Sunday, November 16, 2025

THE SPIDERS (1919/1920)

This is a two-part silent film, in the spirit if not the specifics of the matinee serial genre. Two more parts were planned, but director Fritz Lang went on to different projects. The first half, The Golden Sea, begins with an older man frantically climbing rocks on a shore, being chased by someone. He scribbles a note, puts it in a bottle, and tosses it into the sea before being shot in the back with an arrow. In San Francisco, playboy adventurer Kay Hoog, favored to win an upcoming yacht race, suddenly announces that he's dropping out after finding that bottle. The note, from a missing Harvard anthropologist, hints that he has found a secret Incan civilization. by a "golden sea," which is sitting on untold riches. It also notes that he is being held to be a human sacrifice to the sun god. Hoog starts an expedition, as does an underworld group, the Spiders, led by high society woman Lio Sha. Their name comes from their calling card, a dead tarantula left next to the body of its victims. Hoog heads to South America, racing to catch a ride with a hot air balloonist who will drop him over the secret land. But Lio Sha is in hot pursuit with a bunch of cowboys she has hired to help her. At the land of the Golden Sea, Hoog falls for Incan princess Naela when he saves her from a huge snake. When Lio Sha is captured and held for sacrifice, Naela, who is against the sacrifice ritual, and Hoog save her. They all escape without the gold but with their lives. But as far as Lio Sha, once a villain, always a villain, and when she realizes she cannot have Hoog for her own, she takes a deadly revenge.

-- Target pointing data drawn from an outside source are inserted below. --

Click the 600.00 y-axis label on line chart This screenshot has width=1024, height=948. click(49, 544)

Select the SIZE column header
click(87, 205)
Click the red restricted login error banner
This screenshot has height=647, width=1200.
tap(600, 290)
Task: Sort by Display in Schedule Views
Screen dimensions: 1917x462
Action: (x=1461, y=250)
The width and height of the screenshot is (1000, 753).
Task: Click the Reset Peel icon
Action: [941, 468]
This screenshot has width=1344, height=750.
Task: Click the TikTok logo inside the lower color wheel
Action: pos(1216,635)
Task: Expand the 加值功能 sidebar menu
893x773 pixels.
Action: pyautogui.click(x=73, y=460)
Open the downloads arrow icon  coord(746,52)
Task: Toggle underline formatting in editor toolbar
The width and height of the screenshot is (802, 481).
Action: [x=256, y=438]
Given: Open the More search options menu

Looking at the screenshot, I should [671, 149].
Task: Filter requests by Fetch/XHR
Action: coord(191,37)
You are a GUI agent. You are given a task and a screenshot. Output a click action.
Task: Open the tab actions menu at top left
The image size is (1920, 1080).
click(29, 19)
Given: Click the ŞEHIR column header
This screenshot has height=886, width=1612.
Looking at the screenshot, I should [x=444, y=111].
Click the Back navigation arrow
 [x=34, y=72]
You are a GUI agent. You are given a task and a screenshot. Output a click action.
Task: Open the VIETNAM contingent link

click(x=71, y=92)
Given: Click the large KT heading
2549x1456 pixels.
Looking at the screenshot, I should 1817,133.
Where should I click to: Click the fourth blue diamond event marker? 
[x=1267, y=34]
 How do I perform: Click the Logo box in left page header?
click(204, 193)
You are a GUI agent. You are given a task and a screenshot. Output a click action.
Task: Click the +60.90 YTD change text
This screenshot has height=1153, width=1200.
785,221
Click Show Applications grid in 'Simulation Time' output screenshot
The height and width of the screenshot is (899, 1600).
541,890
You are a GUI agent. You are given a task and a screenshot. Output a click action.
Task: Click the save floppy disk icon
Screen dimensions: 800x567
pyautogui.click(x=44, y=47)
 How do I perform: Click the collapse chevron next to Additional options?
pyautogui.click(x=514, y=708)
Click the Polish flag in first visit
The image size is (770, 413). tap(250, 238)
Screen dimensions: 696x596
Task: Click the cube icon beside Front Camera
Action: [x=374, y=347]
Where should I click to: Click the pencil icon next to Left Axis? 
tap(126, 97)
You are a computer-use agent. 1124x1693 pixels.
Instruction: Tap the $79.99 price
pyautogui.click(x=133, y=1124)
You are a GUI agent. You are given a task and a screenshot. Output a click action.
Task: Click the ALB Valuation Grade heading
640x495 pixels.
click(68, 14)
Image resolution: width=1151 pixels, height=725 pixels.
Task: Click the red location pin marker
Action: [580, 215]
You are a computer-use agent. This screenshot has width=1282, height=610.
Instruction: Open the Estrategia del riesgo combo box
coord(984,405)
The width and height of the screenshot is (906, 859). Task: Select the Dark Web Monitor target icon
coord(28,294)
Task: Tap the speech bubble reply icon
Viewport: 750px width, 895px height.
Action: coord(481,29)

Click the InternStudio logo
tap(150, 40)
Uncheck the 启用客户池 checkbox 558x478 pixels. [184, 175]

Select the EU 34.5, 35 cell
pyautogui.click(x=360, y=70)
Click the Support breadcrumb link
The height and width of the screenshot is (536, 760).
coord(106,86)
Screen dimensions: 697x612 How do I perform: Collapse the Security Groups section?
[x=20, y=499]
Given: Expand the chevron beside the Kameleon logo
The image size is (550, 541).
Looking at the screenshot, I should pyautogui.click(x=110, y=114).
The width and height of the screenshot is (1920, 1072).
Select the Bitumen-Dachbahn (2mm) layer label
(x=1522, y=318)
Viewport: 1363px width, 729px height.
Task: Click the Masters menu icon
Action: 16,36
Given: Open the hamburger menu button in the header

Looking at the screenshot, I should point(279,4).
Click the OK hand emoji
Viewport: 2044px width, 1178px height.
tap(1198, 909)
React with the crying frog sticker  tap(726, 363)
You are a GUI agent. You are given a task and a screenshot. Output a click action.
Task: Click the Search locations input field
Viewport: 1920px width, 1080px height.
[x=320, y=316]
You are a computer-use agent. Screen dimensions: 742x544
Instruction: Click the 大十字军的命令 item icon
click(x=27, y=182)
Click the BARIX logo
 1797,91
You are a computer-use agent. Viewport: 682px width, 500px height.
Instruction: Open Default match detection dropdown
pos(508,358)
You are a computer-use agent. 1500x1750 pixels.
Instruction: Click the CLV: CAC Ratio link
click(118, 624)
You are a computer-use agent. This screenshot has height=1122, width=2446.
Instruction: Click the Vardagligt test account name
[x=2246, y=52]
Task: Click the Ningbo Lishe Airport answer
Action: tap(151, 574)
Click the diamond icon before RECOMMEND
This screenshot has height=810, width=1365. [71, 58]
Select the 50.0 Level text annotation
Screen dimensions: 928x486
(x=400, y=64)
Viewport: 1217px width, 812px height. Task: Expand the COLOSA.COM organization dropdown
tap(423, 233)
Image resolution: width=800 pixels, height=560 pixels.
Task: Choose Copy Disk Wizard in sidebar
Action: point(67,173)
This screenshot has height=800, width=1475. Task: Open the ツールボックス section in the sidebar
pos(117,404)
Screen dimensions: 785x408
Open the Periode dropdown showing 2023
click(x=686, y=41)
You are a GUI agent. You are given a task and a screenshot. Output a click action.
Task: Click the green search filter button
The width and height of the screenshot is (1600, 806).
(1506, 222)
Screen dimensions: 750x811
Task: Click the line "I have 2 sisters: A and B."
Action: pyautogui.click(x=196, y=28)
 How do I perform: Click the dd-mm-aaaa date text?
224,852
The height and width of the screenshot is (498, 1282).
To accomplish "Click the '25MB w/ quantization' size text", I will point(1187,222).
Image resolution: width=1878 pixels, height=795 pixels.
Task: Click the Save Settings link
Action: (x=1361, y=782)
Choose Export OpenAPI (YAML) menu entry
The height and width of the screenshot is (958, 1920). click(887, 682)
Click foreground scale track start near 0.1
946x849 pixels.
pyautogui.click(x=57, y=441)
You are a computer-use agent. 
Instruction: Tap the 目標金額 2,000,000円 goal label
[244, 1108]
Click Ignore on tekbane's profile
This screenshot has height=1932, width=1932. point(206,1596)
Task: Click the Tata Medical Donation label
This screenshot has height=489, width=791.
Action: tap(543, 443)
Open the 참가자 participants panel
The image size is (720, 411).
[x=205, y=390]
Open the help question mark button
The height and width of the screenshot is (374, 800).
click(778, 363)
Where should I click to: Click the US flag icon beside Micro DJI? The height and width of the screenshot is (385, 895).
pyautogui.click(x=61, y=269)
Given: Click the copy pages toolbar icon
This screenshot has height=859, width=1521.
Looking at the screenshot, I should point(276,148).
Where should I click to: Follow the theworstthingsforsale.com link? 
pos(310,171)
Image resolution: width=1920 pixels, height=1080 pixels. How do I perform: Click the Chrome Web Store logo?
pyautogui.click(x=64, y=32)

The second half, The Diamond Ship, begins somewhat obscurely but soon settles into another treasure hunt that sets Hoog against Lio Sha and the Spiders, this time looking for a Buddah-shaped diamond that will supposedly (as in the Fu Manchu stories) allow its owner to bring the Asian empire back to its former glory. Diamond dealer John Terry is suspected of having the gem and the Spiders kidnap his daughter Ellen to force his hand. This half feels fairly slapdash; it wasn't always clear to me where we were or what was happening. Some scenes feel out of context and unrelated to the main narrative. But both halves are fairly fun and you can turn off your mind and follow the shenanigans. Carl de Vogt as Hoog (pictured) is a sturdy hero, and Ressel Orla is good as Lio Sha. There are secret passages, poisons, the use of "hypno-telepathy" by a yogi, and even pirates in a plot thread in the last half of the second movie. Two more nifty developments: Hoog discovers a secret underground city beneath Chinatown, and later fits out a large crate with books and an electric light so he can sneak his way onto a cargo ship. The Spiders themselves remain a fuzzy presence—we know they are run by a small cadre of rich people but they are never better defined than that. The obscurity of the plot and characters probably adds to the movie's occasional dreamlike feel. Though not actually a serial, this will appeal to serial fans. [Blu-ray]

1 comment:

dfordoom said...

I agree totally with your review - The Spiders is messy but fun. You can see that Lang was still learning.